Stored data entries

>> START

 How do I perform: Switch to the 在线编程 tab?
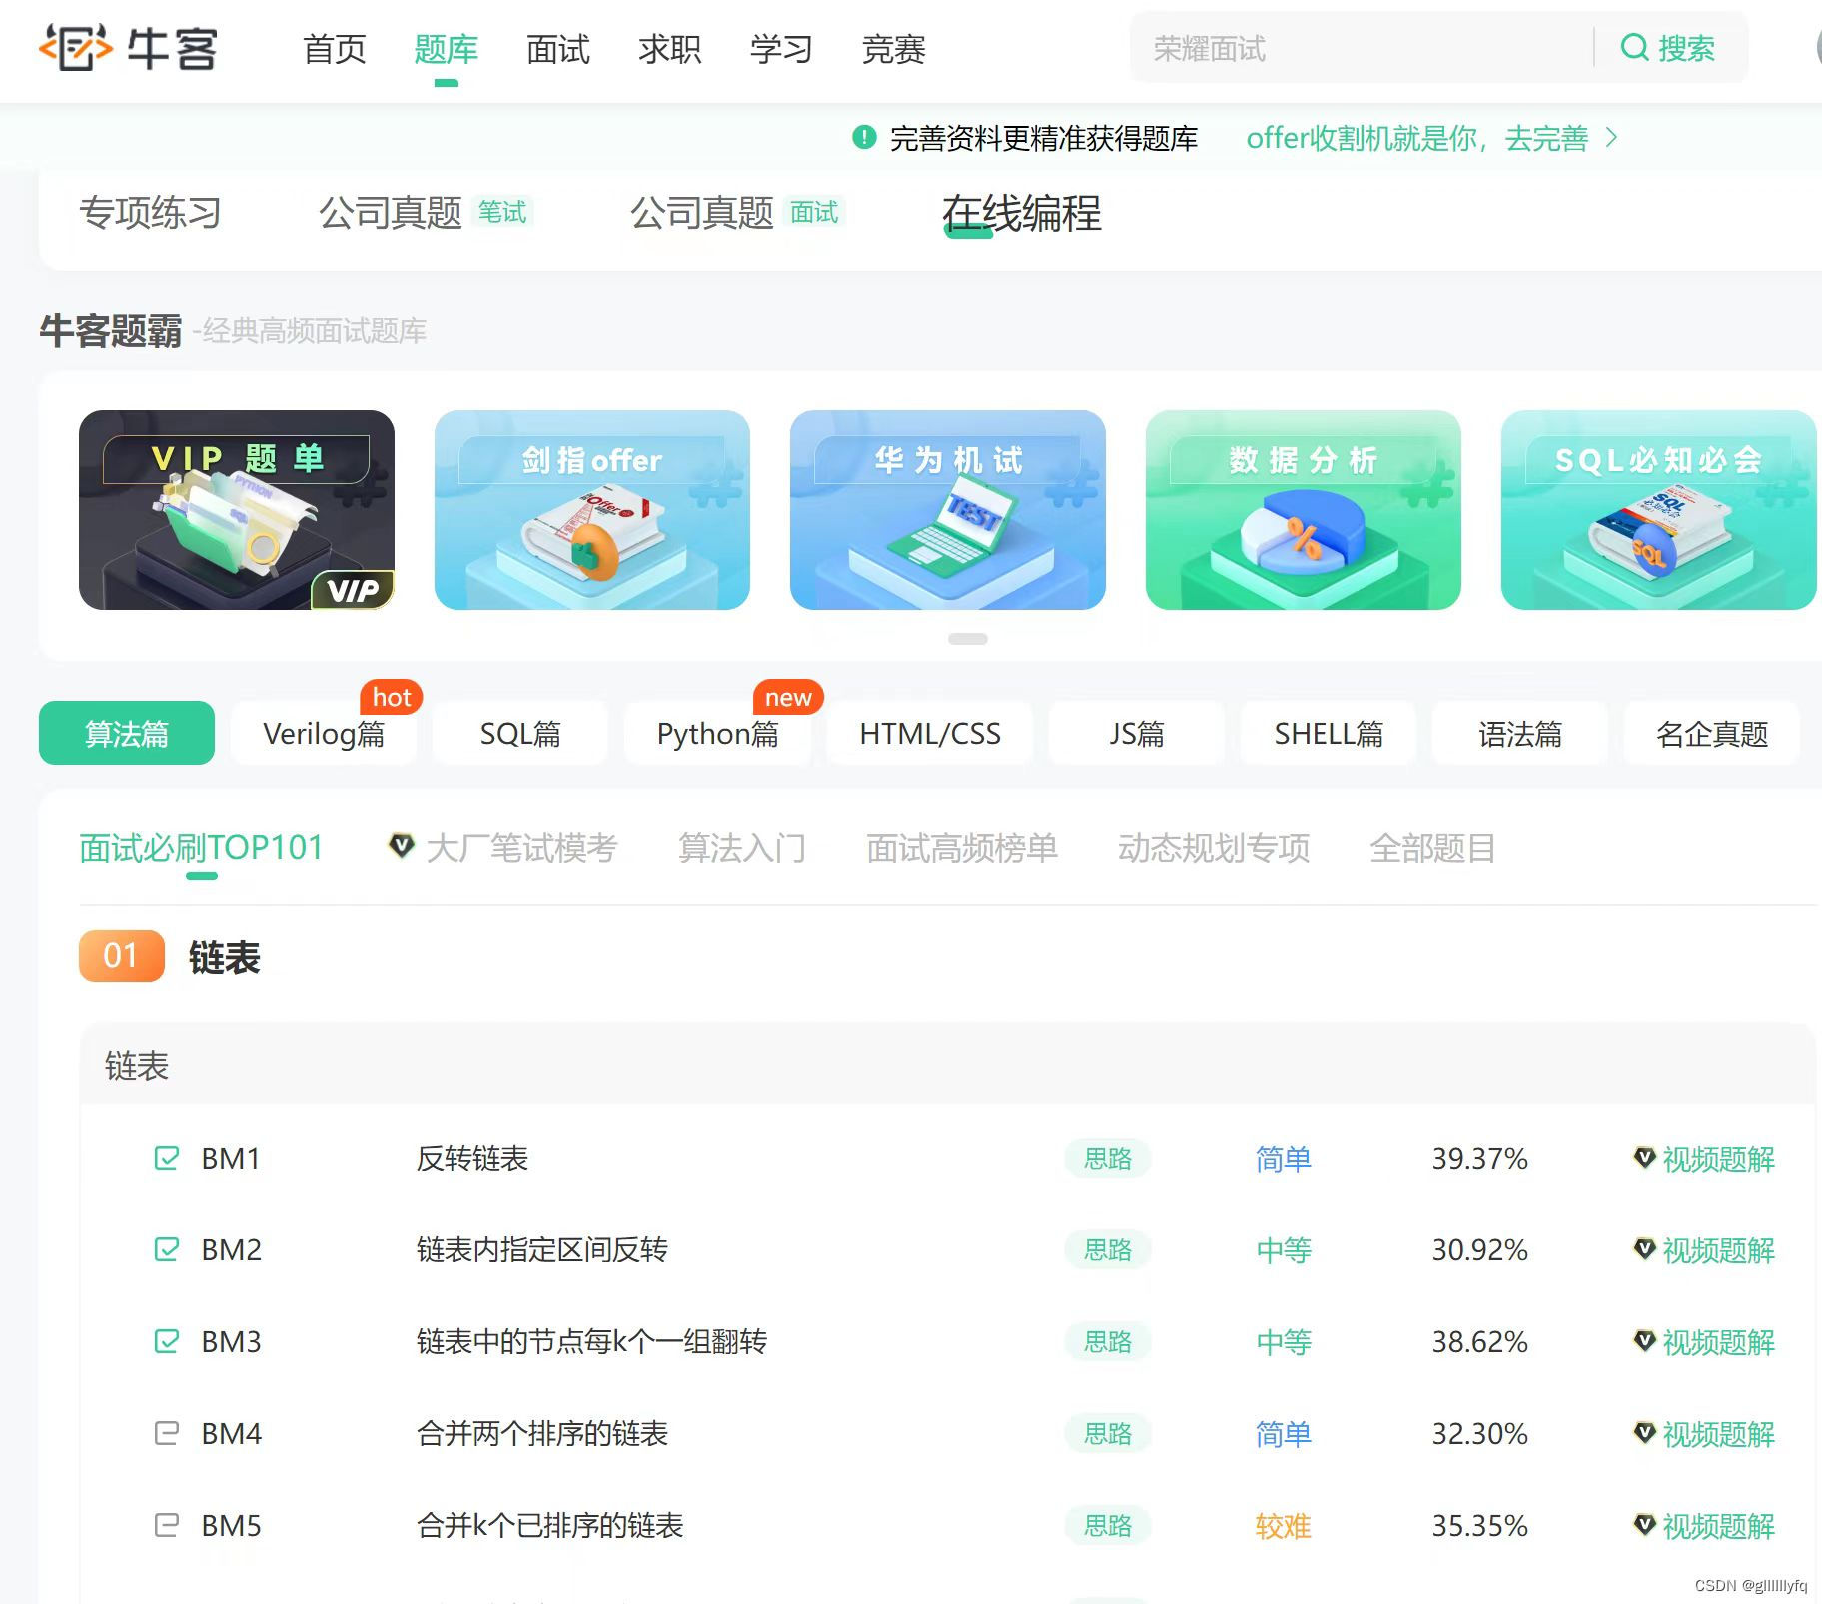(1021, 215)
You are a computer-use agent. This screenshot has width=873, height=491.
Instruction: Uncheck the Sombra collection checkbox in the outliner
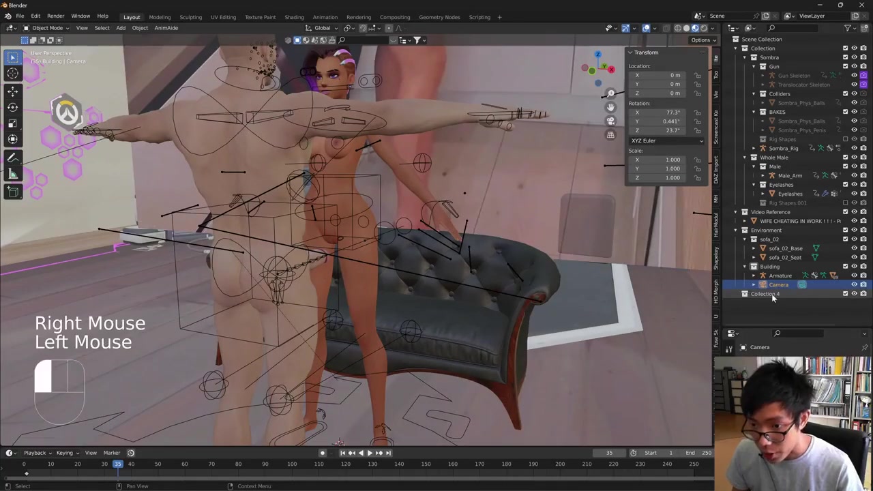[845, 57]
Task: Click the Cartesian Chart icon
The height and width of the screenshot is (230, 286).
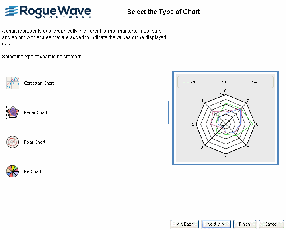Action: [13, 83]
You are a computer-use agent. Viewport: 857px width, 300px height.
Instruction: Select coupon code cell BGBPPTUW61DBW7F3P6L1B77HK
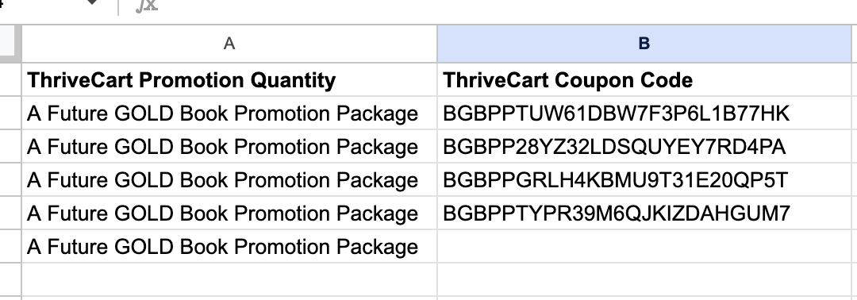tap(644, 113)
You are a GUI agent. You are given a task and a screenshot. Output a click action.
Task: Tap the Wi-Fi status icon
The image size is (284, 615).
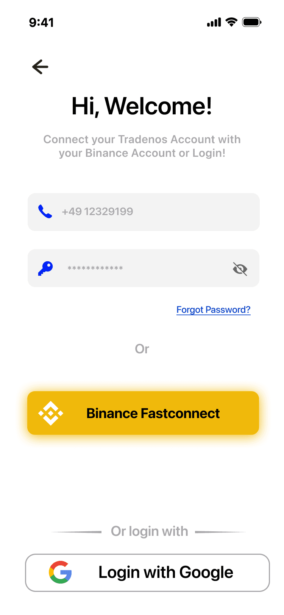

>> END

INSTRUCTIONS FOR THE TASK. Edit the material above by putting "desktop assistant" wherever "computer-use agent" appears, with nothing else changed. Leave the pictures out.

FINAL RESULT.
 How do I perform: Switch to the 在线编程 tab?
(1021, 215)
You are a desktop assistant. This screenshot has width=873, height=491.
Instruction: Uncheck the Sombra collection checkbox in the outliner
[845, 57]
Task: Click the Cartesian Chart icon
The height and width of the screenshot is (230, 286).
Action: [13, 83]
You are a desktop assistant. Viewport: 857px width, 300px height.
Instruction: Select coupon code cell BGBPPTUW61DBW7F3P6L1B77HK
tap(644, 113)
You are a GUI agent. You are given a task and a screenshot. Output a click action.
Task: Tap the Wi-Fi status icon
The image size is (284, 615).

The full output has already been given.